En la Asamblea General de la ONU, la primera ministra de Italia, Giorgia Meloni, planteó un debate crucial sobre el actual estado de la diplomacia y la paz en el mundo. Este miércoles, durante su intervención, subrayó que existen actualmente 56 conflictos activos, la cifra más alarmante desde el final de la Segunda Guerra Mundial, lo que indica un claro fracaso del enfoque diplomático que se había propuesto cuando se estableció la organización en 1945.

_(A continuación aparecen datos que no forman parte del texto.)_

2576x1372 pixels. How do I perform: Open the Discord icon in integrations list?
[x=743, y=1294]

Meloni recordó que hace 80 años, 51 países decidieron unir fuerzas para crear un organismo cuyo objetivo principal era la prevención de guerras. La pregunta retórica que lanzó fue contundente: ¿hemos logrado ese propósito? La respuesta, según ella, es evidente y está reflejada en los informes mediáticos que hablan de una realidad implacable. Según la política italiana, parece que los esfuerzos por el diálogo y la paz han sido en vano.
Al referirse al reciente conflicto en la Franja de Gaza, la primera ministra no escatimó críticas a Israel, acusándolo de haber reaccionado de manera desproporcionada a los ataques de Hamás el pasado 7 de octubre. Meloni declaró que la respuesta israelí ha violado las normas humanitarias y desencadenado una "masacre de civiles". Como resultado, Italia está dispuesta a respaldar ciertas sanciones que la Unión Europea proponga contra el gobierno israelí, aunque no especificó cuáles serían estas medidas.

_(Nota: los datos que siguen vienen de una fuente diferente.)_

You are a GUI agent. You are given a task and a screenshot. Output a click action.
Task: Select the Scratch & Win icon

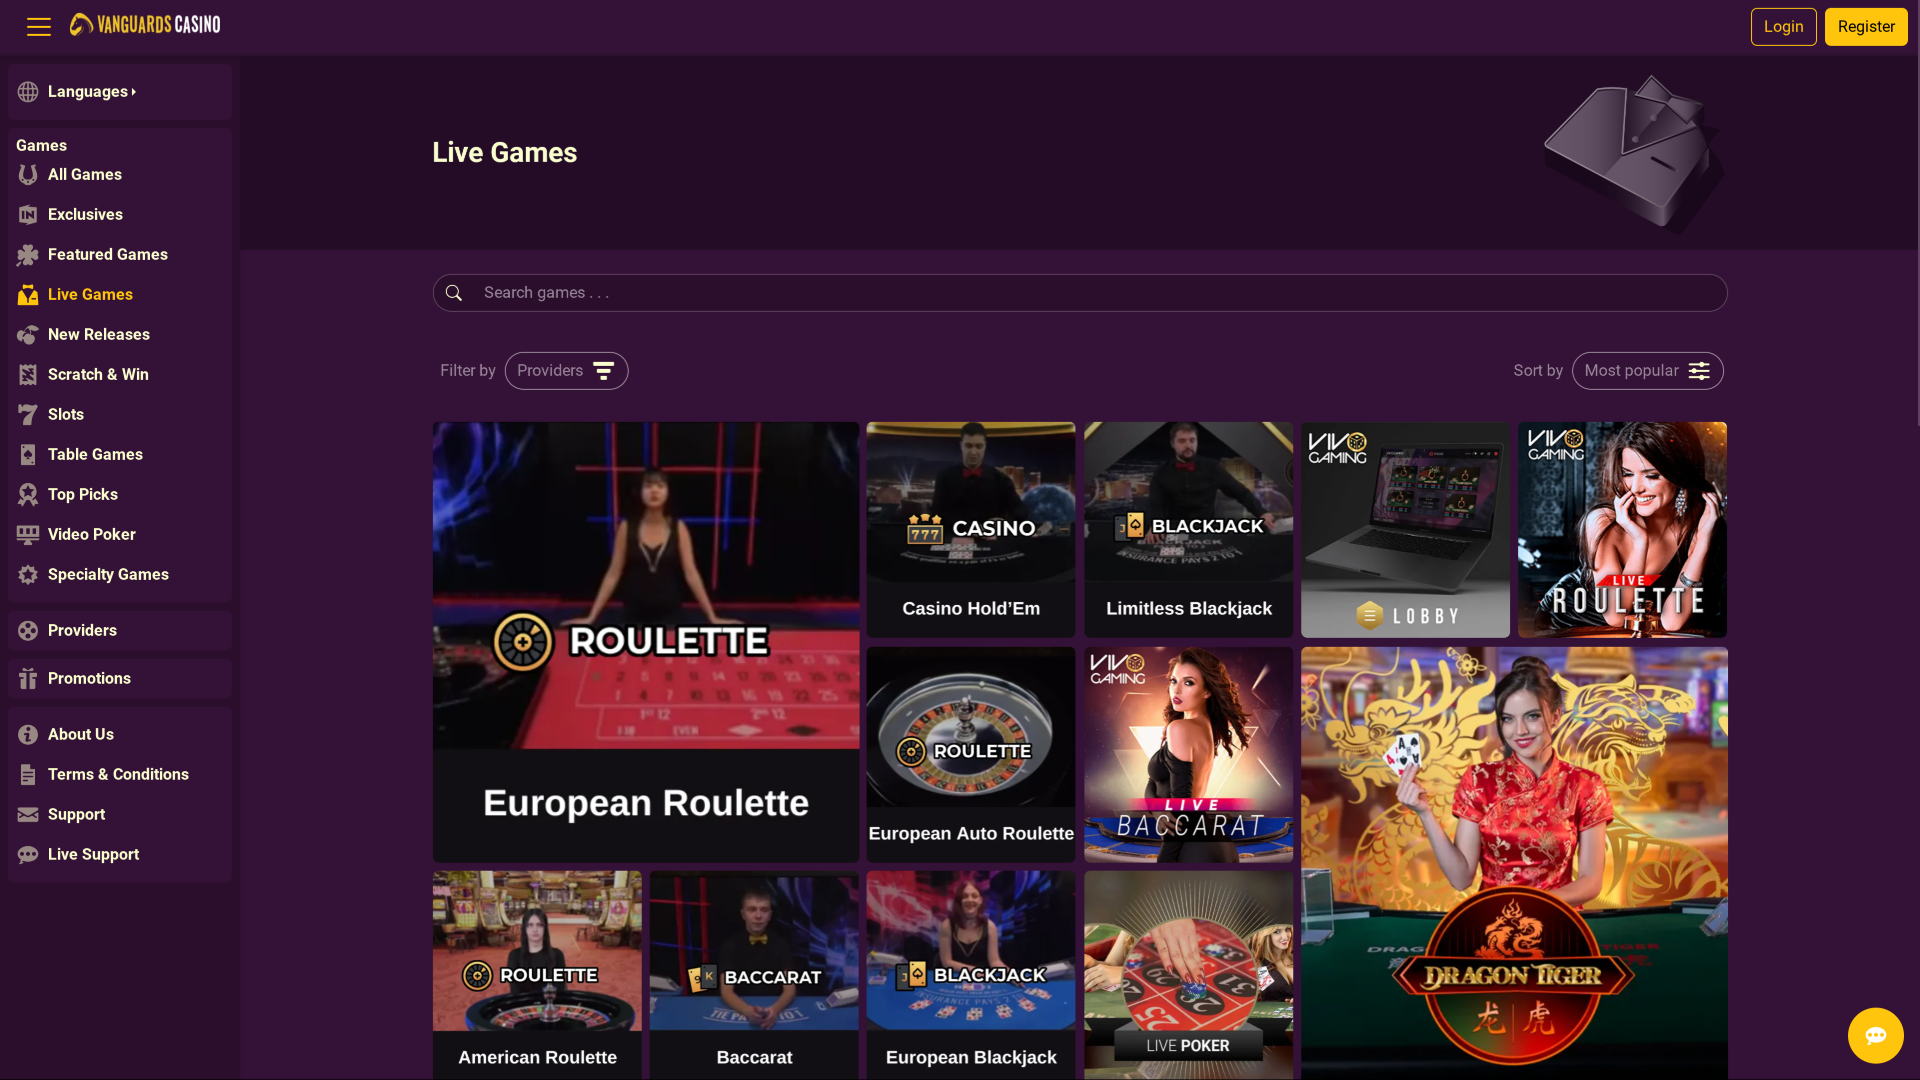point(27,374)
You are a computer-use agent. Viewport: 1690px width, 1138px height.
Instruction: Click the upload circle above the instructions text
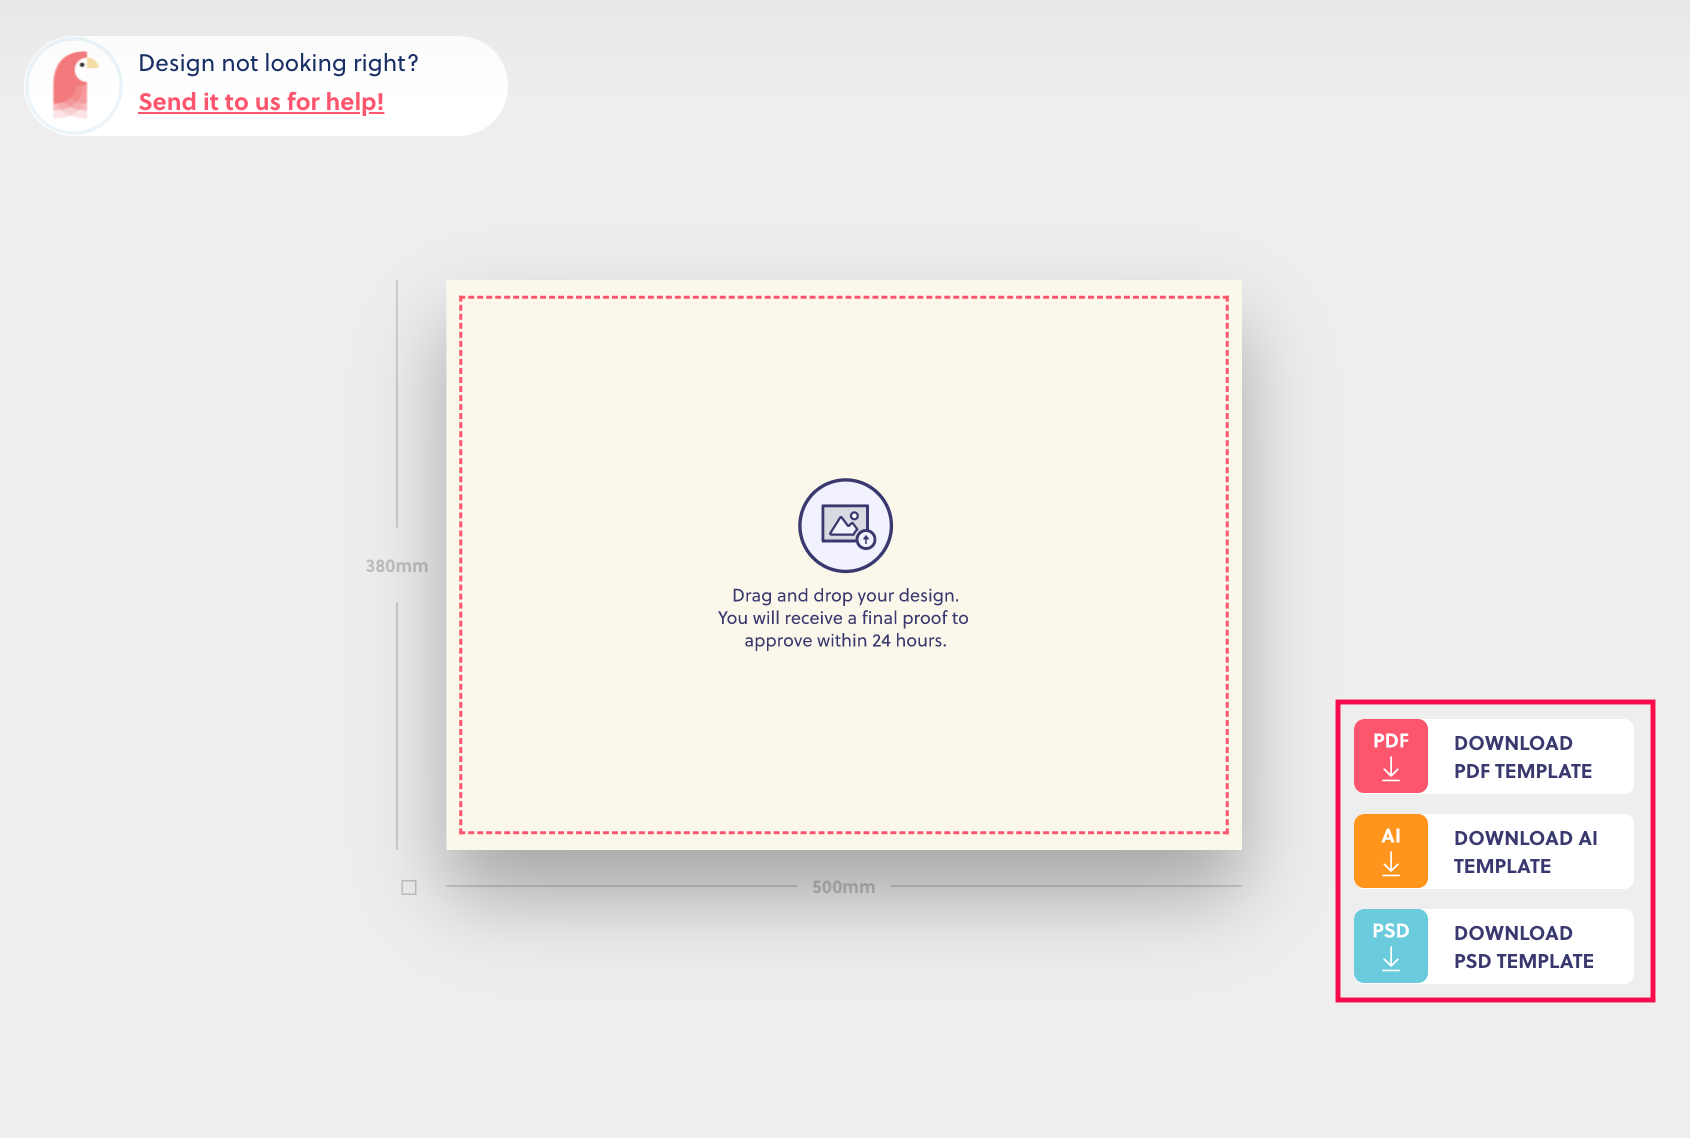pos(844,525)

La líder italiana instó a Israel a "escapar de la trampa de esta guerra", señalando que su acción no solo afecta al pueblo judío y su democracia, sino que también compromete valores universales. Meloni recordó que para alcanzar la paz se necesitan soluciones concretas, dejando claro que no se puede construir paz únicamente con declaraciones y discursos, especialmente en un contexto donde numerosos ciudadanos italianos han salido a protestar en contra del reconocimiento oficial del Estado palestino.
Meloni enfatizó que Italia solo podría actuar en esta cuestión bajo dos condiciones fundamentales: la liberación de todos los rehenes en Gaza y la exclusión de Hamás de cualquier futuro gobierno palestino. Según su análisis, la milicia es la principal responsable de la guerra y del sufrimiento del pueblo que dice representar.
La primera ministra también abogó por una reforma profunda de las Naciones Unidas, alegando que la organización necesita modernizarse para enfrentar los retos del siglo XXI, 80 años después de su fundación. En su visión, el multilateralismo se queda corto cuando las instituciones no operan de manera efectiva, señalando que se deben reconocer las limitaciones actuales del sistema.
Meloni hizo un llamado a una Reforma que sea realista y no ideológica, insistiendo en el respeto por la soberanía de las naciones y en la búsqueda de soluciones colaborativas. Parte de su búsqueda incluye un anhelo por reducir la burocracia y el desperdicio en la organización global.
Finalmente, lanzó una crítica a lo que considera una protección desigual de los derechos humanos dentro de las Naciones Unidas, calificando dicha situación de hipócrita. Meloni destacó la "necesidad urgente" de defender la libertad religiosa, aludiendo a la persecución de millones de cristianos en todo el mundo, que sufren violaciones de sus derechos fundamentales.